Being bilingual or teaching your child another language in addition to English, does not cause a language delay. “There is evidence that being bilingual has advantages in language and cognitive development. Bilingual children may say their first words slightly later than monolingual children, but still within the normal age range of 8 to 15 months”, says Dr.Pruitt-Lord. Both Dr.Bedore and Dr.Pruitt-Lord advised that parents should worry about a language delay if their child is having trouble verbally expressing themselves in both languages and is withdrawing from social interaction because no one can understand what they are saying.

I think my child has a communication disorder. What should I do?
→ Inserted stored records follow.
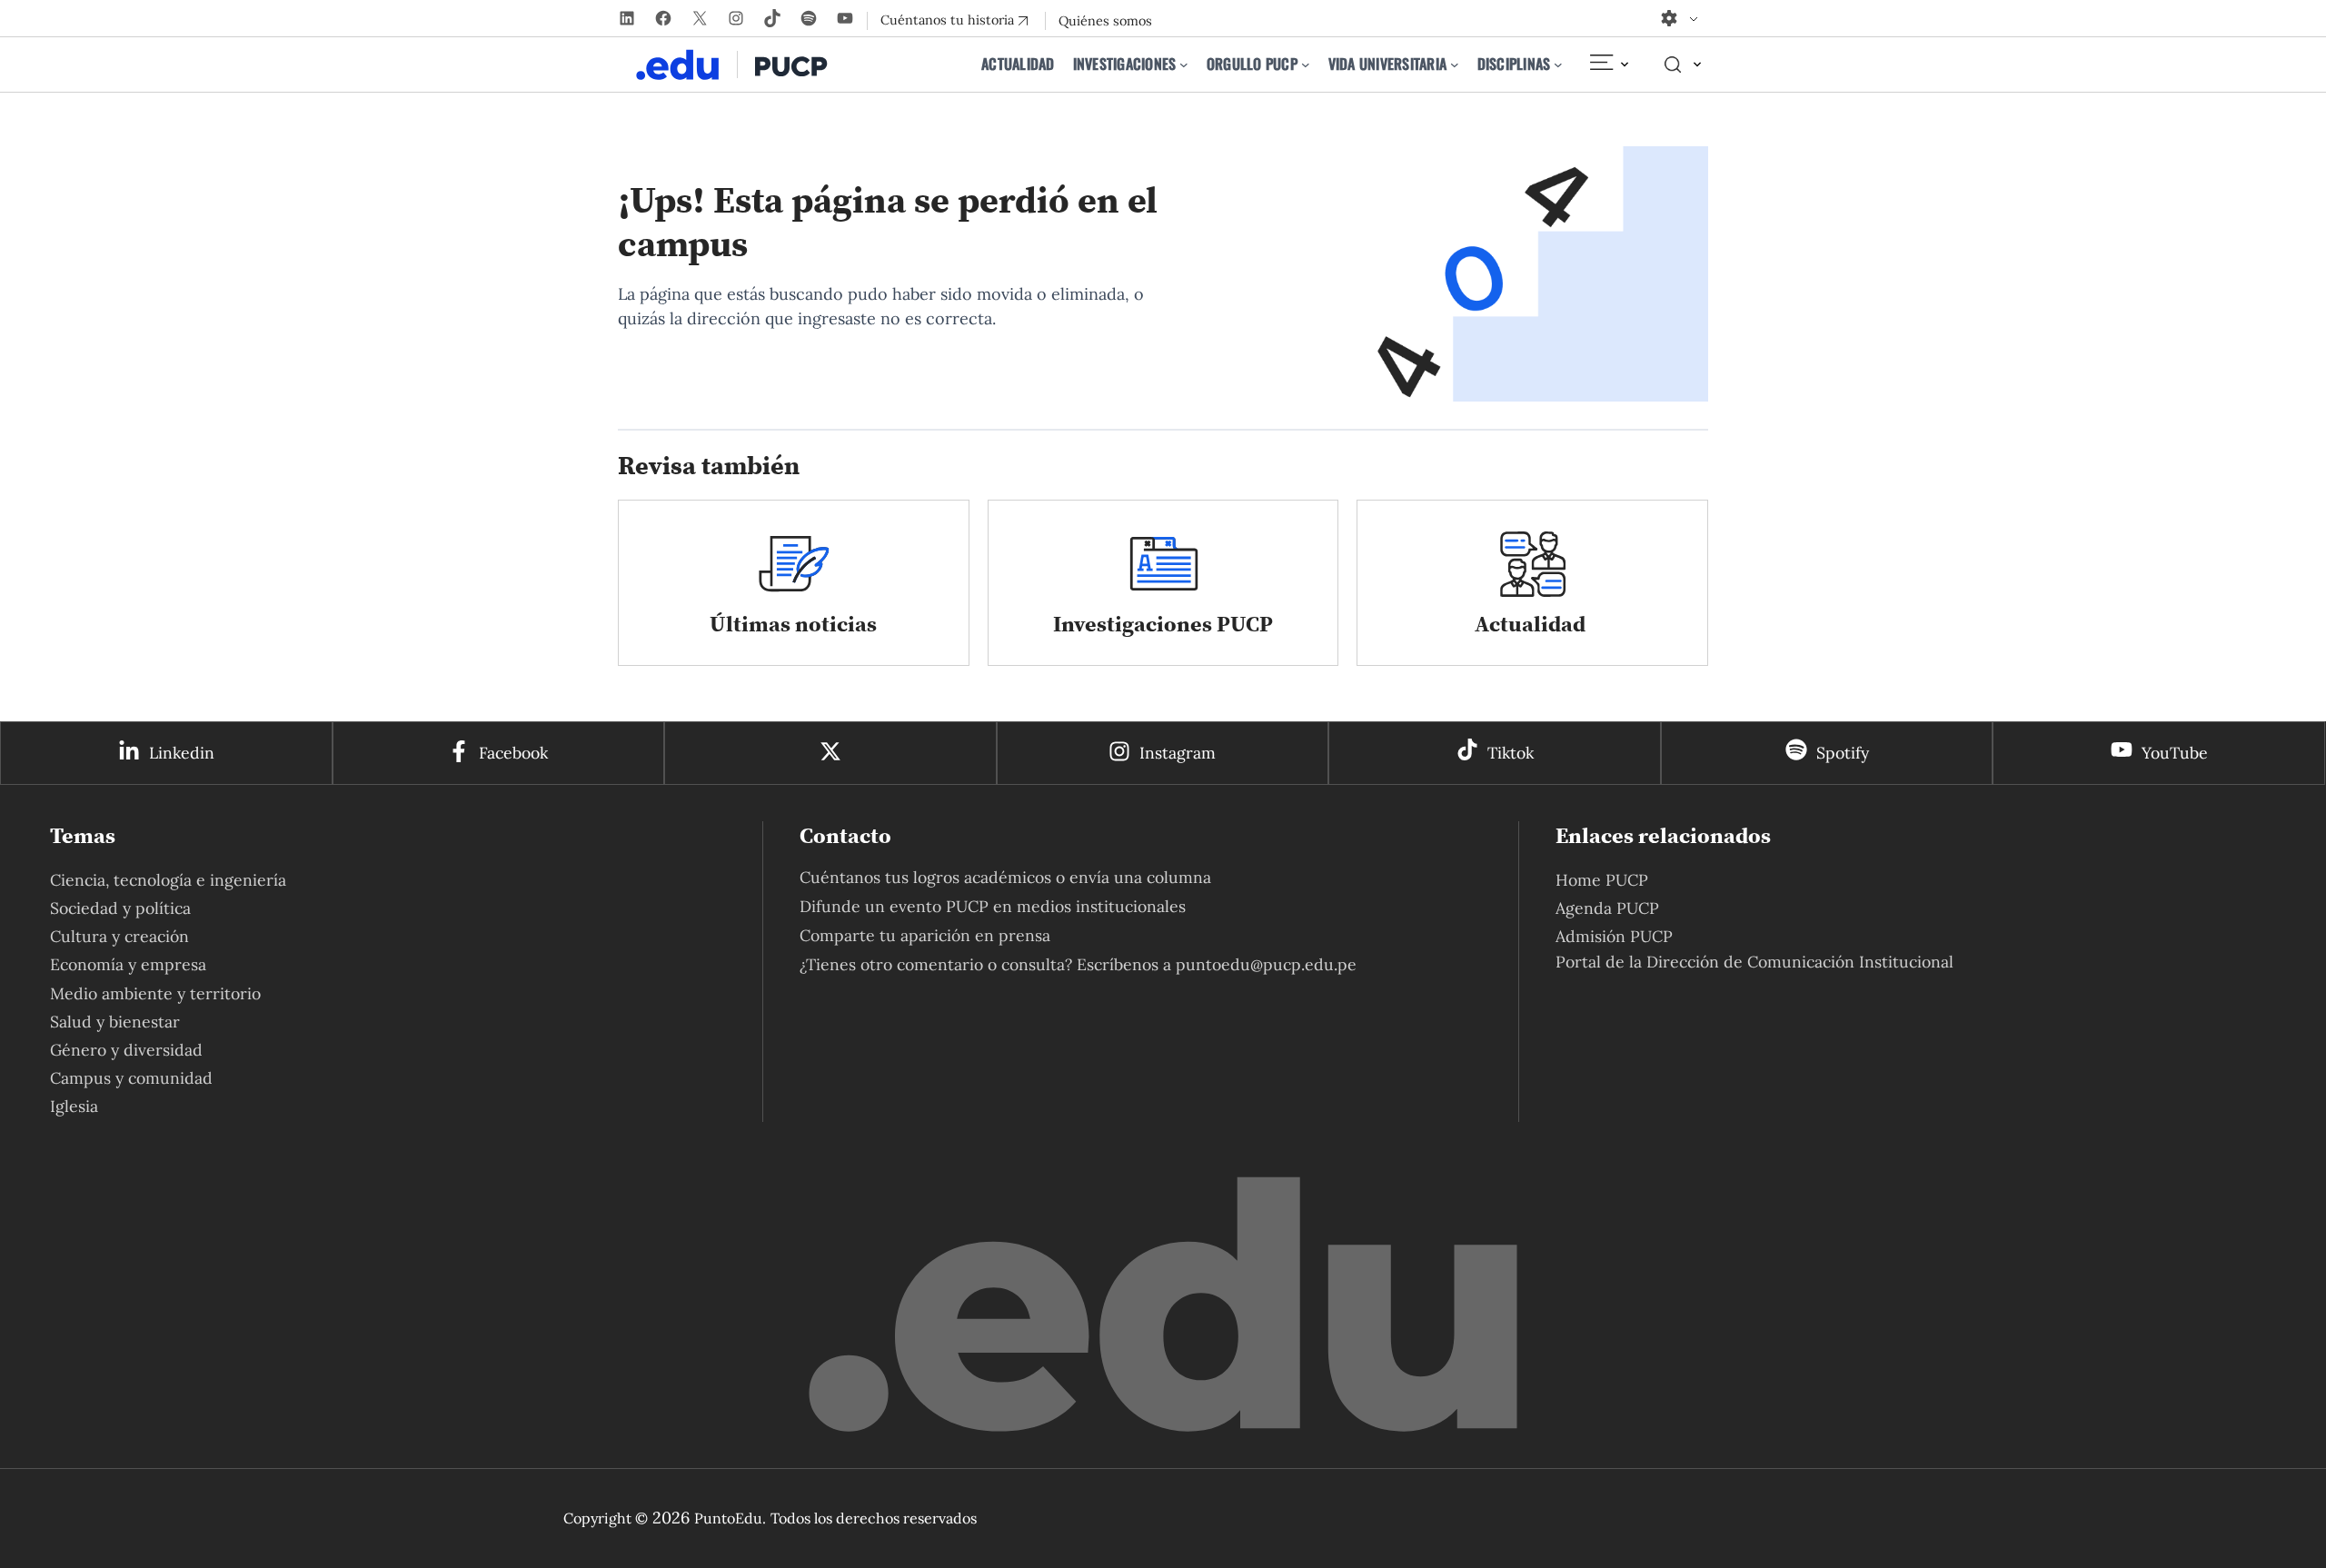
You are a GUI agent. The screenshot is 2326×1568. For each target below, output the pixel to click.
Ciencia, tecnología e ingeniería (168, 879)
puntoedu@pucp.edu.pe (1266, 964)
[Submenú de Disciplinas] (1558, 64)
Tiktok (1510, 752)
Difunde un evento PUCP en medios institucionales (993, 906)
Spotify (1842, 752)
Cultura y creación (119, 936)
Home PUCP (1602, 879)
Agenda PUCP (1607, 908)
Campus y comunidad (131, 1077)
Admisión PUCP (1614, 936)
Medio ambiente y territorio (155, 993)
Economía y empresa (128, 964)
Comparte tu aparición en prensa (925, 935)
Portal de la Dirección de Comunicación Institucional (1754, 961)
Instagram (1177, 752)
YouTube (2175, 752)
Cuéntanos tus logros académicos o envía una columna (1005, 877)
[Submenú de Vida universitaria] (1454, 64)
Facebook (513, 752)
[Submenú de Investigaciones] (1183, 64)
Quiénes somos (1105, 21)
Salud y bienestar (115, 1021)
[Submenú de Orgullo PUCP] (1305, 64)
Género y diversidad (126, 1049)
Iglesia (74, 1106)
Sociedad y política (120, 908)
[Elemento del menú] (1608, 64)
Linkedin (181, 752)
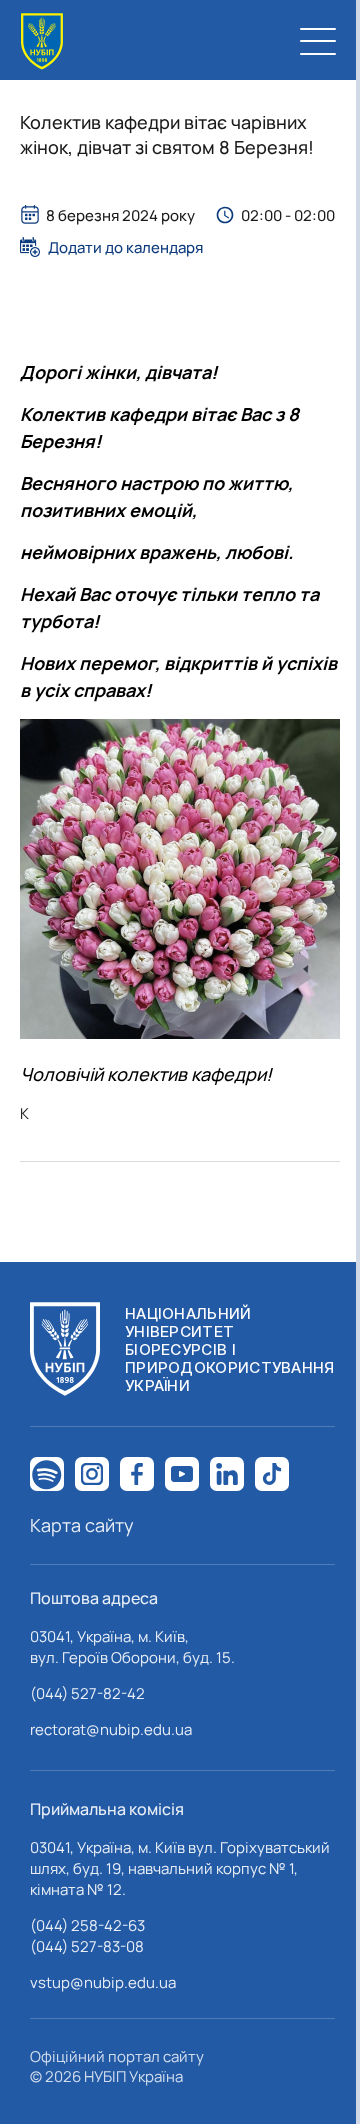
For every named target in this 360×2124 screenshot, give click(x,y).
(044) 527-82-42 (87, 1693)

First of all, do not worry. Communication disorders are treatable and with the right intervention from a licensed speech-language pathologist, your child will be on track to improving their communication skills. It is important to note that early intervention is key to improving outcomes. As a spokesperson for ASHA’s Identify the Signs Campaign, Dr.Pruitt- Lord promotes the fact that early intervention for speech, language, and hearing disorders can dramatically improve treatment and quality of life for those affected. “Treatment takes longer and is more expensive if problems are not detected early. The sooner a communication disorder is detected, the better the outcome. Unlike many disabilities, some speech, language and hearing problems can be reversed and even prevented if they are detected early,” says Dr.Pruitt-Lord.

Every child is different.

Each child develops at their own pace and language development is no exception. “ It is important for parents to keep in mind the whole child ”, says Dr. Bedore. She encourages parents to focus on the pleasures of routines around play, conversation, and storytelling when they are interacting with their child. This can also mean participating in a favorite extracurricular activity or other activities that the child enjoys. The key is to make communication enjoyable and natural for the child.

Technology is not a sufficient substitute for the language-rich environment created through simple parent-child interactions and traditional play. Though technology may continue to promise an enhanced version of practically everything, when it comes to early language development the best and most effective way will always be priceless.